**What is required:**
Convert every line of the records below into a JSON list of strings, one string per line, leaving out blank lines.
══ Records to use
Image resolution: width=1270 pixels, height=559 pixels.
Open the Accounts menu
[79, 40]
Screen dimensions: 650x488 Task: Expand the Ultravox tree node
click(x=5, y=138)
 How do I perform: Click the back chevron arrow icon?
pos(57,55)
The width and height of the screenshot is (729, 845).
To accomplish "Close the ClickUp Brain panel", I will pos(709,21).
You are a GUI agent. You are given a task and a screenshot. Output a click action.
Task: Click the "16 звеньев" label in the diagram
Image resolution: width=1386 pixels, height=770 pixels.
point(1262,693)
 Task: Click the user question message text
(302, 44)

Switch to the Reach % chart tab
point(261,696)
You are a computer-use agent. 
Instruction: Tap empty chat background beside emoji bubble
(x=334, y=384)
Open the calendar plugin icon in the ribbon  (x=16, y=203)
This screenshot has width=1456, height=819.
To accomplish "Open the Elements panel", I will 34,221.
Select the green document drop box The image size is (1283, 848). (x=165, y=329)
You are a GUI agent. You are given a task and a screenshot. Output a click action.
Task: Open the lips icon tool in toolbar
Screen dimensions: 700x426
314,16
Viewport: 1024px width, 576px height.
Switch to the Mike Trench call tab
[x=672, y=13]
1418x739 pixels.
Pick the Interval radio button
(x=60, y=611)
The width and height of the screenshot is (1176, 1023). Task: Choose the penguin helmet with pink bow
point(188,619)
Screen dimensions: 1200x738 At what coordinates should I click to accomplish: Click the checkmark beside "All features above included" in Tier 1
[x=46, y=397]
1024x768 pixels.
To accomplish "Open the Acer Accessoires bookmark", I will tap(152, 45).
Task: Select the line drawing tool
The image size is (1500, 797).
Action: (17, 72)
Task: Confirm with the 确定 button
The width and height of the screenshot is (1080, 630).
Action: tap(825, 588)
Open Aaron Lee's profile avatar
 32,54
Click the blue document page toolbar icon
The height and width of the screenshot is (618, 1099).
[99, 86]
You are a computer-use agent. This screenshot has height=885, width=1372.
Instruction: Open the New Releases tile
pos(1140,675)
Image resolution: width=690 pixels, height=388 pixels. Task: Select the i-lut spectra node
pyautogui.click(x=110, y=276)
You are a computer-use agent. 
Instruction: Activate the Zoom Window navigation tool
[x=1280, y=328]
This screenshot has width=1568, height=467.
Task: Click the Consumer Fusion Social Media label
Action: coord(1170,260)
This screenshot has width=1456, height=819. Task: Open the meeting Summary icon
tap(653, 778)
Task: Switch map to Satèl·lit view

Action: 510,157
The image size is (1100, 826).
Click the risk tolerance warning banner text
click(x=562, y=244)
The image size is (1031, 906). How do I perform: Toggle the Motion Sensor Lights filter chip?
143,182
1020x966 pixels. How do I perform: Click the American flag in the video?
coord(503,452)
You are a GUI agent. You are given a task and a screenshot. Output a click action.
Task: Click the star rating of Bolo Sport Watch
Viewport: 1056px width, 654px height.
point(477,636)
════
**Task result:**
[
  "Image resolution: width=1270 pixels, height=559 pixels.",
  "Open the Accounts menu",
  "[79, 40]",
  "Screen dimensions: 650x488 Task: Expand the Ultravox tree node",
  "click(x=5, y=138)",
  " How do I perform: Click the back chevron arrow icon?",
  "pos(57,55)",
  "The width and height of the screenshot is (729, 845).",
  "To accomplish \"Close the ClickUp Brain panel\", I will pos(709,21).",
  "You are a GUI agent. You are given a task and a screenshot. Output a click action.",
  "Task: Click the \"16 звеньев\" label in the diagram",
  "Image resolution: width=1386 pixels, height=770 pixels.",
  "point(1262,693)",
  " Task: Click the user question message text",
  "(302, 44)",
  "Switch to the Reach % chart tab",
  "point(261,696)",
  "You are a computer-use agent. ",
  "Instruction: Tap empty chat background beside emoji bubble",
  "(x=334, y=384)",
  "Open the calendar plugin icon in the ribbon  (x=16, y=203)",
  "This screenshot has width=1456, height=819.",
  "To accomplish \"Open the Elements panel\", I will 34,221.",
  "Select the green document drop box The image size is (1283, 848). (x=165, y=329)",
  "You are a GUI agent. You are given a task and a screenshot. Output a click action.",
  "Task: Open the lips icon tool in toolbar",
  "Screen dimensions: 700x426",
  "314,16",
  "Viewport: 1024px width, 576px height.",
  "Switch to the Mike Trench call tab",
  "[x=672, y=13]",
  "1418x739 pixels.",
  "Pick the Interval radio button",
  "(x=60, y=611)",
  "The width and height of the screenshot is (1176, 1023). Task: Choose the penguin helmet with pink bow",
  "point(188,619)",
  "Screen dimensions: 1200x738 At what coordinates should I click to accomplish: Click the checkmark beside \"All features above included\" in Tier 1",
  "[x=46, y=397]",
  "1024x768 pixels.",
  "To accomplish \"Open the Acer Accessoires bookmark\", I will tap(152, 45).",
  "Task: Select the line drawing tool",
  "The image size is (1500, 797).",
  "Action: (17, 72)",
  "Task: Confirm with the 确定 button",
  "The width and height of the screenshot is (1080, 630).",
  "Action: tap(825, 588)",
  "Open Aaron Lee's profile avatar",
  " 32,54",
  "Click the blue document page toolbar icon",
  "The height and width of the screenshot is (618, 1099).",
  "[99, 86]",
  "You are a computer-use agent. This screenshot has height=885, width=1372.",
  "Instruction: Open the New Releases tile",
  "pos(1140,675)",
  "Image resolution: width=690 pixels, height=388 pixels. Task: Select the i-lut spectra node",
  "pyautogui.click(x=110, y=276)",
  "You are a computer-use agent. ",
  "Instruction: Activate the Zoom Window navigation tool",
  "[x=1280, y=328]",
  "This screenshot has width=1568, height=467.",
  "Task: Click the Consumer Fusion Social Media label",
  "Action: coord(1170,260)",
  "This screenshot has width=1456, height=819. Task: Open the meeting Summary icon",
  "tap(653, 778)",
  "Task: Switch map to Satèl·lit view",
  "Action: 510,157",
  "The image size is (1100, 826).",
  "Click the risk tolerance warning banner text",
  "click(x=562, y=244)",
  "The image size is (1031, 906). How do I perform: Toggle the Motion Sensor Lights filter chip?",
  "143,182",
  "1020x966 pixels. How do I perform: Click the American flag in the video?",
  "coord(503,452)",
  "You are a GUI agent. You are given a task and a screenshot. Output a click action.",
  "Task: Click the star rating of Bolo Sport Watch",
  "Viewport: 1056px width, 654px height.",
  "point(477,636)"
]